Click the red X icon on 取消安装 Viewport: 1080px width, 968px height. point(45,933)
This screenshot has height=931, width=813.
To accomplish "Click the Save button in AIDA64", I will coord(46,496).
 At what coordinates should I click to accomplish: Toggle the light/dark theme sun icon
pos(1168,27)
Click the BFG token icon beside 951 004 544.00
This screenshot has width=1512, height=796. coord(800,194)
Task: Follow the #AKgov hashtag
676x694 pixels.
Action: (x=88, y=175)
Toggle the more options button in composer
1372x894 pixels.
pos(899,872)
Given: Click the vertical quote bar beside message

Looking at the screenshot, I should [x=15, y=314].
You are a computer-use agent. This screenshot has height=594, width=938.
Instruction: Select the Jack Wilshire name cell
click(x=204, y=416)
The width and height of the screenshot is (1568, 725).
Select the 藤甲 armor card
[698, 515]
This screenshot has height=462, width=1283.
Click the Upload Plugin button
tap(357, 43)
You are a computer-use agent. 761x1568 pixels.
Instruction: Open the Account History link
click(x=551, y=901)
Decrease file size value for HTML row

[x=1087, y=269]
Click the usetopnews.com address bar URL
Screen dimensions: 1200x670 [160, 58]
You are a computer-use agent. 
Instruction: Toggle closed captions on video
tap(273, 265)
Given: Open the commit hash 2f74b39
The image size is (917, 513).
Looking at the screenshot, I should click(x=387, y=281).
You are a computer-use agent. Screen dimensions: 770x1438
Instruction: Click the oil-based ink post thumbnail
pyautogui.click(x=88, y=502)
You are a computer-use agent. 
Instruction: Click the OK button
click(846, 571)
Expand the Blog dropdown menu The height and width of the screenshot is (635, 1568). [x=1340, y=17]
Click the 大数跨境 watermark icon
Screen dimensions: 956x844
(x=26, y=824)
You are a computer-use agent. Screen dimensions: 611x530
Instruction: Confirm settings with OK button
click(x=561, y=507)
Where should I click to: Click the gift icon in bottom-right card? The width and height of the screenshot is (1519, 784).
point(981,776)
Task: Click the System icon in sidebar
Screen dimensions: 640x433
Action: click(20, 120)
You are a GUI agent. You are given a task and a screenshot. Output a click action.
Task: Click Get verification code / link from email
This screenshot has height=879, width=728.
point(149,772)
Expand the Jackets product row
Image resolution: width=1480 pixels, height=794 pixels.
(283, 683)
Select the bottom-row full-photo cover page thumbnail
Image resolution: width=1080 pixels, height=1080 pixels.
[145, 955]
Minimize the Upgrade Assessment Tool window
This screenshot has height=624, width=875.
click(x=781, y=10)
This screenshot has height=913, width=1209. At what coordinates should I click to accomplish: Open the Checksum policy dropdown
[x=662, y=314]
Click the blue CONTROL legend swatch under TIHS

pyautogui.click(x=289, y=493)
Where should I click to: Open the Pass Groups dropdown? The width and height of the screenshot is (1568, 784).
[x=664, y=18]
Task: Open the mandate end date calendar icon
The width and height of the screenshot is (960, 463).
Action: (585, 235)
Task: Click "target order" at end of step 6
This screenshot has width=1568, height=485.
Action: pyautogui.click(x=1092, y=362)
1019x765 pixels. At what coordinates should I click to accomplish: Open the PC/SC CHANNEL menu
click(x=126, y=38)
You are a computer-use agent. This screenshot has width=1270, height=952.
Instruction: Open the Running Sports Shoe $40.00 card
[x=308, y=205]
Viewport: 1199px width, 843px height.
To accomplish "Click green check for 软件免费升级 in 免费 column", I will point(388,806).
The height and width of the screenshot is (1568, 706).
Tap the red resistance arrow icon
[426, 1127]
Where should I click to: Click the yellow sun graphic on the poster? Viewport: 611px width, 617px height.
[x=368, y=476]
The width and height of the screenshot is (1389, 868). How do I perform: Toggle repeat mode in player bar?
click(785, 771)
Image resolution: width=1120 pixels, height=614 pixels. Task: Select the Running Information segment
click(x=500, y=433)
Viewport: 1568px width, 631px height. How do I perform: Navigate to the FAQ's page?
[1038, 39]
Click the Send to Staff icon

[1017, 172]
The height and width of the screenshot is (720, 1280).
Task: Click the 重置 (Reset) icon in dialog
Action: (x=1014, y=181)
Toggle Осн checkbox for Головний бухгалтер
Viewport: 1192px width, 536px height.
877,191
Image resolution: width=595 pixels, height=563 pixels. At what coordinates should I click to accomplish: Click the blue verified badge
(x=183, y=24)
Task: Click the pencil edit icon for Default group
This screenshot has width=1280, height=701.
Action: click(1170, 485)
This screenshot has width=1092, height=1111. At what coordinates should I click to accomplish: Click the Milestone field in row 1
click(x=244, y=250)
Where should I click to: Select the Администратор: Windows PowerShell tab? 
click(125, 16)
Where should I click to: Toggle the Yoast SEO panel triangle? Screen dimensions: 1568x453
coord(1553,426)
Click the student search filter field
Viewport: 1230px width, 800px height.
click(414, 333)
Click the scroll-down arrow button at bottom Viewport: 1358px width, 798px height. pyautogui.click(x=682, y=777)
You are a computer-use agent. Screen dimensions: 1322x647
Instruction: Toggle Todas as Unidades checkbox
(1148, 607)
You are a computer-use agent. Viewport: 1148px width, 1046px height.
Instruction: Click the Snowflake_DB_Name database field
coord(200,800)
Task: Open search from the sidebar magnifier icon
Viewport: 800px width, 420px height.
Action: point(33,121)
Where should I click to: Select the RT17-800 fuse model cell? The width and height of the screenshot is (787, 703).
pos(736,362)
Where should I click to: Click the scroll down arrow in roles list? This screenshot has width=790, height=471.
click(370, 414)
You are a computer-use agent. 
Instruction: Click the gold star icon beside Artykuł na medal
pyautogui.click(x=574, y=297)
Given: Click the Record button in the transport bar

Task instructions:
From the records above, transcribe exactly the run of lines that opens with the line holding "You are a computer-use agent. Screen dimensions: 770x1438" and closes with the line holding "Expand the Jackets product row", both included.

Response for this exercise:
You are a computer-use agent. Screen dimensions: 770x1438
Instruction: Click the oil-based ink post thumbnail
pyautogui.click(x=88, y=502)
You are a computer-use agent. 
Instruction: Click the OK button
click(846, 571)
Expand the Blog dropdown menu The height and width of the screenshot is (635, 1568). [x=1340, y=17]
Click the 大数跨境 watermark icon
Screen dimensions: 956x844
(x=26, y=824)
You are a computer-use agent. Screen dimensions: 611x530
Instruction: Confirm settings with OK button
click(x=561, y=507)
Where should I click to: Click the gift icon in bottom-right card? The width and height of the screenshot is (1519, 784).
point(981,776)
Task: Click the System icon in sidebar
Screen dimensions: 640x433
Action: click(20, 120)
You are a GUI agent. You are given a task and a screenshot. Output a click action.
Task: Click Get verification code / link from email
This screenshot has height=879, width=728.
point(149,772)
Expand the Jackets product row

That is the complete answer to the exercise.